Assume we have two tables with identical amounts of data, each with roughly n million rows for each. If we want to compare the data row by row, we can utilize with sipHash64(*) hash function.
What is sipHash64?
This hashing operation uses cryptography. Compared to the MD5 function, it operates at least three times faster. The function converts each input parameter to a string and calculates its hash value.

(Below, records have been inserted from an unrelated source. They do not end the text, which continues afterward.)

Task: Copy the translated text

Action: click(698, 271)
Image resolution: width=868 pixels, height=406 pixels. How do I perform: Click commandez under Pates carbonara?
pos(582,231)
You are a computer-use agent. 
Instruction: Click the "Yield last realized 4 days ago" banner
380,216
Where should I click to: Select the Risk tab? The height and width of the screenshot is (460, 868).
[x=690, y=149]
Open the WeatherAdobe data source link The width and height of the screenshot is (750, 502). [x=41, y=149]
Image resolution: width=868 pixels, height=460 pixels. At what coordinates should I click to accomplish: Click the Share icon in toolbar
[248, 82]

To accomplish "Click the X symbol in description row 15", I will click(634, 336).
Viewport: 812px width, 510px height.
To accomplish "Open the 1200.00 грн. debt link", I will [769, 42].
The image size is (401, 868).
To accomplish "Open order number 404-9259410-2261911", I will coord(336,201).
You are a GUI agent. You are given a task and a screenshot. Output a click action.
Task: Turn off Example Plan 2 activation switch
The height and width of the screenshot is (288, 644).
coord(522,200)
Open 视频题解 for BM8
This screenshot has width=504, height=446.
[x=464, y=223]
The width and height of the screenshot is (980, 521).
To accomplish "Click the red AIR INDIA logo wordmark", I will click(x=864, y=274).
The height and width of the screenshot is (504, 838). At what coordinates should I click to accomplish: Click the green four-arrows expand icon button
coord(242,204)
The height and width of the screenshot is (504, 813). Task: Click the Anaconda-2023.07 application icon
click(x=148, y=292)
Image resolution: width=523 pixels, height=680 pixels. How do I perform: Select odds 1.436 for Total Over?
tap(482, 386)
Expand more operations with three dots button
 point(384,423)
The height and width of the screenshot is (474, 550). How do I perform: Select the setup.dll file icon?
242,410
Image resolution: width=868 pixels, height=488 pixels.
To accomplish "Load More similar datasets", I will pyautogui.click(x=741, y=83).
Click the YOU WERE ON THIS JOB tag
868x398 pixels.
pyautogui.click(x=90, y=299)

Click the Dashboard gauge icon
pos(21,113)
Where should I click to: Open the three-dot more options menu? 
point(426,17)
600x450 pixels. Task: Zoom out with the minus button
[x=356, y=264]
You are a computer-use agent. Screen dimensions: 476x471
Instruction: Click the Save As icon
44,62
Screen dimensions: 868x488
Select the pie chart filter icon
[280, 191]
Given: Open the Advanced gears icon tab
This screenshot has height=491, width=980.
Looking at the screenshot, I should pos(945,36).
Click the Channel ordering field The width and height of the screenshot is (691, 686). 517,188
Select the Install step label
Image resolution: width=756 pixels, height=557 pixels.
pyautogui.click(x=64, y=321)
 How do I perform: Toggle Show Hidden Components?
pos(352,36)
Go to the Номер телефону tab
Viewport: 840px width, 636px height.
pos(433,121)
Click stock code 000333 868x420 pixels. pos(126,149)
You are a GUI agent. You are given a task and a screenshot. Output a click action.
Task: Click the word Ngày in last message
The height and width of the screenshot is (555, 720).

Then employs the following procedure to merge hashes:
The function obtains the array of hashes after hashing each supplied argument.
The function creates a hash for the array of the first and second components.
The function then produces a hash for the array comprising the hash value computed in the preceding step and the third member of the initial hash array.
The previous phase is repeated for each of the initial hash array’s remaining components.
Let’s learn more about the cars table and one of the tables and compare the two tables!
SELECT * FROM cars ┌─year─┬─brand───┬─gearbox─┬─km_info─┐ │ 2008 │ Audi │ Auto │ 130000 │ │ 2016 │ VW │ Manual │ 85000 │ │ 2019 │ BMW │ Auto │ 60000 │ │ 2020 │ Peugeot │ Auto │ 30000 │ └──────┴─────────┴─────────┴─────────┘
Let’s learn more about the vehicle table, which can be compared to the cars table.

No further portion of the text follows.